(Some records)
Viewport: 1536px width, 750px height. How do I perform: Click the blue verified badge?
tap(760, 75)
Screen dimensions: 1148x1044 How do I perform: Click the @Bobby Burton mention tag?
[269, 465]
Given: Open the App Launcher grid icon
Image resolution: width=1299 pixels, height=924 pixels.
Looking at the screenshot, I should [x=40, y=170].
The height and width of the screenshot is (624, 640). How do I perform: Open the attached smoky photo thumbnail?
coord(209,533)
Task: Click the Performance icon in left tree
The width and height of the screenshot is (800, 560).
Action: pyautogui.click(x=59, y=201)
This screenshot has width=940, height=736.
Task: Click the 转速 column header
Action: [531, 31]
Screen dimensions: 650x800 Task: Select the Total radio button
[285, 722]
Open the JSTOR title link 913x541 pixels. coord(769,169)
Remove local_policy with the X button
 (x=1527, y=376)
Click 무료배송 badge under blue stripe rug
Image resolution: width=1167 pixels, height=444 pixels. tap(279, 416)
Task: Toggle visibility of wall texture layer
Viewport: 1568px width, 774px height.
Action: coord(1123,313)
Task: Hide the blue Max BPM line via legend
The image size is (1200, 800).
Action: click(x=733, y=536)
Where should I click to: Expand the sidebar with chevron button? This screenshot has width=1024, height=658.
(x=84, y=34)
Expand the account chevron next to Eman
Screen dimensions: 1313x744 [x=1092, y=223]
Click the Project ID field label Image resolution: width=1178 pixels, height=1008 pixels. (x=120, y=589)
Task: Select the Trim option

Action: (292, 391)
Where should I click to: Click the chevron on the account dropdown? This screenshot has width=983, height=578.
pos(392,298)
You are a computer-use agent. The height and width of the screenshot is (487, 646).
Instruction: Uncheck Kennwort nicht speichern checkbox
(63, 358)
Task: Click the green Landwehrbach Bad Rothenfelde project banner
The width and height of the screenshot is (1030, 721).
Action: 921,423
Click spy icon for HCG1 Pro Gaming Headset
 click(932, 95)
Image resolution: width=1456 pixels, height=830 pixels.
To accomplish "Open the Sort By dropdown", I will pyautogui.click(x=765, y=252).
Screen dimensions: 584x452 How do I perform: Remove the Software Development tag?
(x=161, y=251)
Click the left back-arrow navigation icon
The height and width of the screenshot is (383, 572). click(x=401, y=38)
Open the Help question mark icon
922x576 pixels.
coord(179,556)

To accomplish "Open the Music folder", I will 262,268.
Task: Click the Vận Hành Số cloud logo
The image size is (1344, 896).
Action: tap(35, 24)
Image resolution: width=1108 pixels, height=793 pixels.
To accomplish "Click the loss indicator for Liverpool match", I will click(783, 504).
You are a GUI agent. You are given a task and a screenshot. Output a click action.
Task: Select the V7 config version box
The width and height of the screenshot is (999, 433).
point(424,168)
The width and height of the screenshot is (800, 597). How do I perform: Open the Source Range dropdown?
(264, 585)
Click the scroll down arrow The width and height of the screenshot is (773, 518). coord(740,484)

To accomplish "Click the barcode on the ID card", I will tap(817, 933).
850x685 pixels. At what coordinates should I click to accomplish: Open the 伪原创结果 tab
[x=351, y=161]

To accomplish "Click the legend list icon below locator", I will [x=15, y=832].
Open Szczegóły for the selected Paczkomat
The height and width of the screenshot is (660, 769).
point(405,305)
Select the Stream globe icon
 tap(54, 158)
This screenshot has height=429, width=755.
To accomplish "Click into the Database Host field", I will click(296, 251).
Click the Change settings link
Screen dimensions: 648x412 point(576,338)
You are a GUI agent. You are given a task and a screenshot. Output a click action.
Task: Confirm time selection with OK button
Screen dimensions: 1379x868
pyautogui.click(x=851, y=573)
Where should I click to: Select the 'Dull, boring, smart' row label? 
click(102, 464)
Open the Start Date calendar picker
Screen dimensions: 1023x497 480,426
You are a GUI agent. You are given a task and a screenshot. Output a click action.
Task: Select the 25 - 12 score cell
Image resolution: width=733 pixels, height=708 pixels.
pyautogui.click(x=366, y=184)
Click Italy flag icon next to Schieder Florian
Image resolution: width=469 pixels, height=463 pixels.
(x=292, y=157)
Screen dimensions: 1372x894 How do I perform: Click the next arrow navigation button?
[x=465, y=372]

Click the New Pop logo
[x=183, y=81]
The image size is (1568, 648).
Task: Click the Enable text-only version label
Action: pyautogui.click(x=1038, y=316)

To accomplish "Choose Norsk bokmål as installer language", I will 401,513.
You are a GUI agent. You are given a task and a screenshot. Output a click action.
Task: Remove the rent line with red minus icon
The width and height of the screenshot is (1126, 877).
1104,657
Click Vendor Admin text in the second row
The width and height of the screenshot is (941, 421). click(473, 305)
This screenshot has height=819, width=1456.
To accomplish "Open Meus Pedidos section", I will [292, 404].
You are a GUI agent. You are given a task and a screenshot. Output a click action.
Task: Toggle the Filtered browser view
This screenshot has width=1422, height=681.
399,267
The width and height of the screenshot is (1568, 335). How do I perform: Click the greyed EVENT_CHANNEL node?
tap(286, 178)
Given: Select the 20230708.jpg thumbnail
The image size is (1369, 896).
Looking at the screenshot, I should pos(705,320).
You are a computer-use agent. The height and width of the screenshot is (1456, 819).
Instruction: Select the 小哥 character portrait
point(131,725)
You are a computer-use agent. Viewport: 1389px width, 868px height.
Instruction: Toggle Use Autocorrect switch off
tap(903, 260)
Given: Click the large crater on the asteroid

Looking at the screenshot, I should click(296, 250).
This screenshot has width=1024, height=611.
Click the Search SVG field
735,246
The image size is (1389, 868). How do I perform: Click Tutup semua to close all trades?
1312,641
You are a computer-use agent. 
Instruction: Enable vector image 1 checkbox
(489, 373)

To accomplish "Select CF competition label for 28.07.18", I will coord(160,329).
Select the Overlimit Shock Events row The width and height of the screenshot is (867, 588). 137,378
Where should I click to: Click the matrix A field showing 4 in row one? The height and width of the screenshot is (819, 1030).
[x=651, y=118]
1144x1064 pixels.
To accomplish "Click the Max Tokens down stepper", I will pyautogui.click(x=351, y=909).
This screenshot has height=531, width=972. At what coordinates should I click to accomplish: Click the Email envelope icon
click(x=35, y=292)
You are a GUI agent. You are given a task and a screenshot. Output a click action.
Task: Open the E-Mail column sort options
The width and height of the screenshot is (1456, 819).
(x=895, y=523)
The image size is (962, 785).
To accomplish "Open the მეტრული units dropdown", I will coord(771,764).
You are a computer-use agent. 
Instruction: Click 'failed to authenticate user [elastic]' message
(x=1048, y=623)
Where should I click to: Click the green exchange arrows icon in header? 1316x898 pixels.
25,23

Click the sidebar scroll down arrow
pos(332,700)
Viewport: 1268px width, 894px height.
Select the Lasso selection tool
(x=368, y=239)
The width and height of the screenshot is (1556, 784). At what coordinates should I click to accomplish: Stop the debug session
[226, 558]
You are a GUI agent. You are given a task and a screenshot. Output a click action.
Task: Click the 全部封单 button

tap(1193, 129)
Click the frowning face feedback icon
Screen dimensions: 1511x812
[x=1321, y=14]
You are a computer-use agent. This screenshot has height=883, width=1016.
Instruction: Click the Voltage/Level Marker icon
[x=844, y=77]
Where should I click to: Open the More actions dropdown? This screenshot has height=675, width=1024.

→ **Problem details**:
Reproduce the rows starting with the line containing "Task: Click the Vận Hành Số cloud logo" and continuing through the line containing "will click(783, 504).", requests included. Shift every coordinate in the answers by -107 and leave all other text unchanged.

→ **Response**:
Task: Click the Vận Hành Số cloud logo
The image size is (1344, 896).
Action: tap(-72, -83)
Image resolution: width=1108 pixels, height=793 pixels.
To accomplish "Click the loss indicator for Liverpool match", I will click(676, 397).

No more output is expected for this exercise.